What you should do: For this exercise, write out exactly the lines from the line containing "[Back to products] (961, 125)" through the last line of the records, and no other lines.

Task material:
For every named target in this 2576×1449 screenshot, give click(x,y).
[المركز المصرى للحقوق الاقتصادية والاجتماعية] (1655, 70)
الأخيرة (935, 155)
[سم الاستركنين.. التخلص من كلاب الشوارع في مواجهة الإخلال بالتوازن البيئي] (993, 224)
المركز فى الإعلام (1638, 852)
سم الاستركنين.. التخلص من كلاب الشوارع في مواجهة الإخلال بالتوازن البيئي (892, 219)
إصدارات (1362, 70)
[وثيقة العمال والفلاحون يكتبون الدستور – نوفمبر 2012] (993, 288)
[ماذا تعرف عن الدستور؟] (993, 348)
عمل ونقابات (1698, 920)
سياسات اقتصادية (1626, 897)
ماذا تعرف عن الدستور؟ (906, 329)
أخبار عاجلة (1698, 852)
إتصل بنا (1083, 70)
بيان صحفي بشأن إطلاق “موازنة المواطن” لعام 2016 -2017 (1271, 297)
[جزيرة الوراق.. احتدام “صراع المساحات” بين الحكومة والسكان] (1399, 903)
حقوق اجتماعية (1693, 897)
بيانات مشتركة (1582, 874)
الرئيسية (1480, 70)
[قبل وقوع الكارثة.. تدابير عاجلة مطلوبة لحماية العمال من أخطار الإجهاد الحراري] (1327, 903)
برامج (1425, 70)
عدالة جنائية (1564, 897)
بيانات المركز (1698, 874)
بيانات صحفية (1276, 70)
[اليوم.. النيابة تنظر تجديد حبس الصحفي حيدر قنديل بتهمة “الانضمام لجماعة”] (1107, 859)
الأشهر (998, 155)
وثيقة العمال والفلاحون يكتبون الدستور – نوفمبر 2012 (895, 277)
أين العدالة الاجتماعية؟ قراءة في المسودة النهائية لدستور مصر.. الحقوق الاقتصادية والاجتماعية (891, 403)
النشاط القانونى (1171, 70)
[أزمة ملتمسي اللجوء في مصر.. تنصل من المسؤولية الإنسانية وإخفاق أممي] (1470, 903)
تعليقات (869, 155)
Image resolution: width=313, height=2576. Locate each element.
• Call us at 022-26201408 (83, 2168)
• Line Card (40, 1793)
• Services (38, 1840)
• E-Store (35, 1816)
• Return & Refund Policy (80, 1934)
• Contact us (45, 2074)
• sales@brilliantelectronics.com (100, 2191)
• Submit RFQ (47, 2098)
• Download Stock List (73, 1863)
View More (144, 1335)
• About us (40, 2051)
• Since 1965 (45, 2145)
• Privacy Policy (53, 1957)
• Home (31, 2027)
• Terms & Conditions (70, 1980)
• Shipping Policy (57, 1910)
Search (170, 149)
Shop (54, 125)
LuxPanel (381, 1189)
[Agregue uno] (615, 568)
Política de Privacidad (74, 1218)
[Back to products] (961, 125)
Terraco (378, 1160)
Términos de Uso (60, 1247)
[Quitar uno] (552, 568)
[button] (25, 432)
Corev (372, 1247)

Solved exercise:
[Back to products] (961, 125)
Terraco (378, 1160)
Términos de Uso (60, 1247)
[Quitar uno] (552, 568)
[button] (25, 432)
Corev (372, 1247)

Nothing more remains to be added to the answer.